The group $G^+$ plays a natural role for Borel-Tits in the study of "abstract" homomorphisms of almost-simple algebraic groups, but it comes up more generally in older work of Tits where he conjectured that for simply connected groups it might coincide with the full group of rational points.   This had already been suggested in special cases by Kneser and became known as the Kneser-Tits Conjecture.   But Platonov found a counterexample, which led later to the label Kneser-Tits Problem in work of Prasad-Raghunathan and others (related to the "Whitehead group", etc.).   So there is a further paper trail of interest here, much of it in English.   However, the long paper by Borel-Tits is definitely in French.
EDIT: As Yves points out, I'm not directly answering the question asked.  Probably I'm not understanding the motivation here, but the Borel-Tits subgroup is always required to be normal and in good cases is just the subgroup generated by all rational unipotent elements.    Typically this comes up just for reductive groups, where the unipotent $k$-subgroups live inside the unipotent radicals of minimal $k$-parabolic subgroups.  There are only finitely many conjugacy classes of the latter, so it's enough to start with  finitely many unipotent groups (and take the normal closure).  I've never seen any situation in which other finite choices of generating subgroups would be natural, but I suspect the answer to the (perhaps artificial) question asked is in fact yes.    Is the question motivated somehow? 
A: I haven't really checked the details, but I guess an argument works as follows.
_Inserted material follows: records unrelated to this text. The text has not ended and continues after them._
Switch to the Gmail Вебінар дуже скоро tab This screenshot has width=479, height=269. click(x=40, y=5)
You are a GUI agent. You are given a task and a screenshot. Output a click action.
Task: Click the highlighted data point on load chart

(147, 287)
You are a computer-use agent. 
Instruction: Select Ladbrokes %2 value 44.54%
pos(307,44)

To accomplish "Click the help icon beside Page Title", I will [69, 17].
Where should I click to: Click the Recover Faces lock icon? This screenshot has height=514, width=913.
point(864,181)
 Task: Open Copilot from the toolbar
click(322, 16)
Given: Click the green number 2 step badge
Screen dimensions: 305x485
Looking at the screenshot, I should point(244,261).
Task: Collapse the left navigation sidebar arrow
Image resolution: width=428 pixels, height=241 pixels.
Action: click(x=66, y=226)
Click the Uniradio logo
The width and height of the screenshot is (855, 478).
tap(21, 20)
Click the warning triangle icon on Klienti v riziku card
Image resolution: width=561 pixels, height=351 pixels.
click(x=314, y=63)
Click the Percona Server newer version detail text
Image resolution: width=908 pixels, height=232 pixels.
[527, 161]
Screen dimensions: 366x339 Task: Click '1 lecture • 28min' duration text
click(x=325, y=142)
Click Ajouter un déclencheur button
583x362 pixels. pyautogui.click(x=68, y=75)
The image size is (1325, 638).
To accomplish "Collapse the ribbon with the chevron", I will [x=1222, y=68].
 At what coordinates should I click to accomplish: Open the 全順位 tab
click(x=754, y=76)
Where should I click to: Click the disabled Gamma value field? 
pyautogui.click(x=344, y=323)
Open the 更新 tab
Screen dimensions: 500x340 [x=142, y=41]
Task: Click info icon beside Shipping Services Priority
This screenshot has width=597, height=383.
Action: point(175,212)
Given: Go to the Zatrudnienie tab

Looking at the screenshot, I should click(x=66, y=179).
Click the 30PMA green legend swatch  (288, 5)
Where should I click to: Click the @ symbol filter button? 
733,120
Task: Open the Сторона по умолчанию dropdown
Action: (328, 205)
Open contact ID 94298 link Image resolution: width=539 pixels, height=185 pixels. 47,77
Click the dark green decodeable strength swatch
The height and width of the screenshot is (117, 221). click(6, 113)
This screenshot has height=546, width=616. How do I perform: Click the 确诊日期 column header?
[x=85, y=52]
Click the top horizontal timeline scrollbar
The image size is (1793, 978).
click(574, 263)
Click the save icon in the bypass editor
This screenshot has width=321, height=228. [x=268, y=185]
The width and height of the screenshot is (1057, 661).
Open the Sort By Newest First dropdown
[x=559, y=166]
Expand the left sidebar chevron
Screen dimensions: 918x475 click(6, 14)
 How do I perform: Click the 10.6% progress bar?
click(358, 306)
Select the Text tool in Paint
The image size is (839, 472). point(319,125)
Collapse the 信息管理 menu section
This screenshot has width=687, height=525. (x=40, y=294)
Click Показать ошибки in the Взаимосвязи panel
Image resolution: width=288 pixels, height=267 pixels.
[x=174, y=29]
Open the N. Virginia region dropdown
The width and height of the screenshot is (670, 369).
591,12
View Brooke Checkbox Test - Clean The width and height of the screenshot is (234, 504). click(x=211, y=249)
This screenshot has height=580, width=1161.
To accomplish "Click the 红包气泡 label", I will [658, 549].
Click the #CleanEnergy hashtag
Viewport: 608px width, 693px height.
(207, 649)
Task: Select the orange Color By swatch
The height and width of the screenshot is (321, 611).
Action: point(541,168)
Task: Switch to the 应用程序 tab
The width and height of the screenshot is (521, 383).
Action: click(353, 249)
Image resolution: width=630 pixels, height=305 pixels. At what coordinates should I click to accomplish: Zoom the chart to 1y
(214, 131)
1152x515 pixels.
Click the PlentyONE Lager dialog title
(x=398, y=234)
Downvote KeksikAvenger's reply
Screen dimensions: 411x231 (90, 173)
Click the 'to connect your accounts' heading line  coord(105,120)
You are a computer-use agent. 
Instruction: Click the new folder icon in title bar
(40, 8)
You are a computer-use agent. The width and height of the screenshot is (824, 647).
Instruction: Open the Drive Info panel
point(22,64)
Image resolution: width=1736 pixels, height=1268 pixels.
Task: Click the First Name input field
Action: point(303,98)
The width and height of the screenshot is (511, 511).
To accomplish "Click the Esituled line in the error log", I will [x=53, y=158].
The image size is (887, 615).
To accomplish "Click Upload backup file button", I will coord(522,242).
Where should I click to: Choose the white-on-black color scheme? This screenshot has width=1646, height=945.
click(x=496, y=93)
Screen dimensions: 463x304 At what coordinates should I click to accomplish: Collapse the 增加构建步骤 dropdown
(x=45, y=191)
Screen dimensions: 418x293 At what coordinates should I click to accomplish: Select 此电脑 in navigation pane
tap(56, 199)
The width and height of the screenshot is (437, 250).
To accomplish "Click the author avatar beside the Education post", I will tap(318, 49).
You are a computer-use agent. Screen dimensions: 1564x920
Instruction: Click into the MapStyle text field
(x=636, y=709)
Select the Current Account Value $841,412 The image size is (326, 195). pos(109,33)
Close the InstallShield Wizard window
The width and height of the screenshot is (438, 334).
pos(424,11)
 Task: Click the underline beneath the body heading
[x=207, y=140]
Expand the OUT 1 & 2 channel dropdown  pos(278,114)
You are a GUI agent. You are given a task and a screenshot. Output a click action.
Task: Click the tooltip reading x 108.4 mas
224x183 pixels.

First, there exist $(k_i)$ such that the product map $\prod U_{k_i}\to G$ is onto. I think this implies that its differential is surjective on a Zariski open set. Therefore it is onto at some point in $\prod U_{k_i}(K)$; it follows (by the constant rank theorem, applies between $p$-adic manifolds) that the image of $\prod U_{k_i}(K)$ in $G(K)$ has non-empty interior for the norm topology. It follows that the subgroup $V$ generated by the $U_i(K)$ is open for the norm topology.
Now first assume $G$ is simple. Then a classical result (Prasad, Bull Soc Math France 1982, who attributes it to Tits) is that any open subgroup of $G(K)$ is either compact or contains $G^+$. Since $V$ is not compact (because any of the $U_i(K)$, if not trivial, is noncompact), it follows that $V=G^+$. 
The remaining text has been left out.